• **Written problem**: Could you render the records below as a Markdown table, with the row number under n and each line under Line, leaving out blank lines?
___ Record extracts ___
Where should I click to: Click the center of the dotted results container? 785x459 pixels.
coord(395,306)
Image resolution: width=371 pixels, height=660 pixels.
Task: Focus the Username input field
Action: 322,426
___
• **Task answer**:
| n | Line |
|---|---|
| 1 | Where should I click to: Click the center of the dotted results container? 785x459 pixels. |
| 2 | coord(395,306) |
| 3 | Image resolution: width=371 pixels, height=660 pixels. |
| 4 | Task: Focus the Username input field |
| 5 | Action: 322,426 |